The word “woman” has been understood to include trans women for many, many years. A common theme of feminism is that there’s more to being a woman than simple biology.
Yet the Equality and Human Rights Commission (EHRC), in today’s letter to the Secretary of State for Women and Equalities, seems to be indicating that it is keen to assist in the redefinition of the word, a redefinition driven by political desire and manufactured fear more than any systematic evidence.
Our challenge to the increasingly misnamed EHRC and Secretary of State is why it is necessary now to try to redefine “woman” to exclude trans women (and include trans men) when there is no evidence of problems actually caused by the understanding that has existed for decades.

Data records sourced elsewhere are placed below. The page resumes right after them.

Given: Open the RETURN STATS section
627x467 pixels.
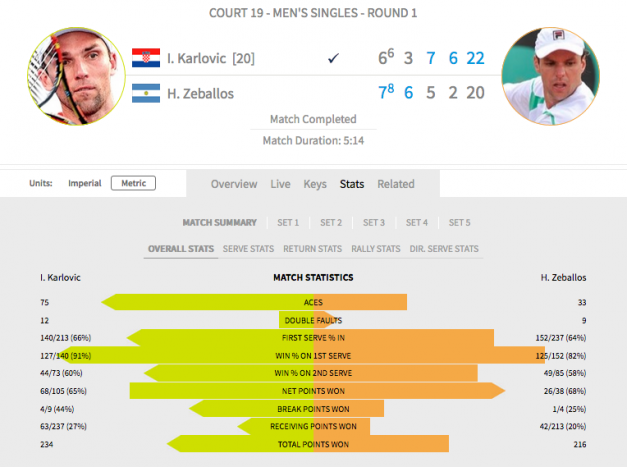Looking at the screenshot, I should [312, 249].
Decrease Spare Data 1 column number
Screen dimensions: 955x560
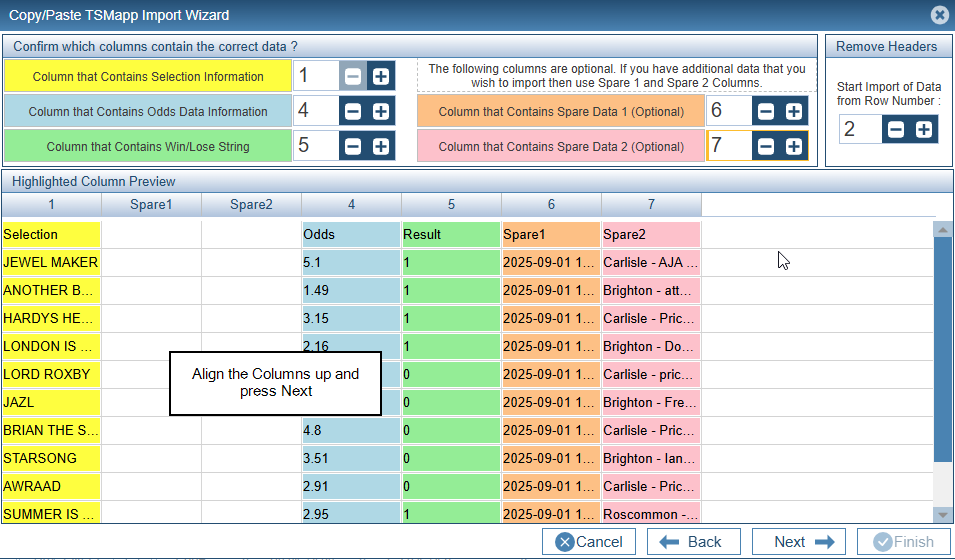(766, 112)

By insinuating in its previous advice that organisations should exclude trans people from single sex services and spaces, and now proposing that Parliament actively considers effectively removing trans people from sex-based protections under the Equality Act, the EHRC continues demonstrating its inability to fight for human rights for everybody. Trans people no longer seem to be people in their eyes. Our pains and struggles are seemingly irrelevant.
Is the EHRC really suggesting that trans people should be able to marry as our authentic selves, yet be barred from the spaces and facilities that allow us to live our daily lives?
However, we know that the vast majority of the British people maintain a “live and let live” approach, and that, despite an intense and hostile media campaign over many years, the public still views the so-called “transgender debate” of stunningly little importance.
People now look on the monstering of lesbians and gay men in the 1980s and 1990s with horror. We believe that people in the near future will look in exactly the same way at what this Government, its agencies and the British press are doing to trans people today. There are many, many similarities between the language and tactics used then and those used now.
Rather than trying to find ways to victimise communities which the EHRC should be bound to protect, we urge the Commission and this Government to stop this persecution, which has been noted around the world, to listen to trans and non-binary people, and to change direction to pursue equality for all.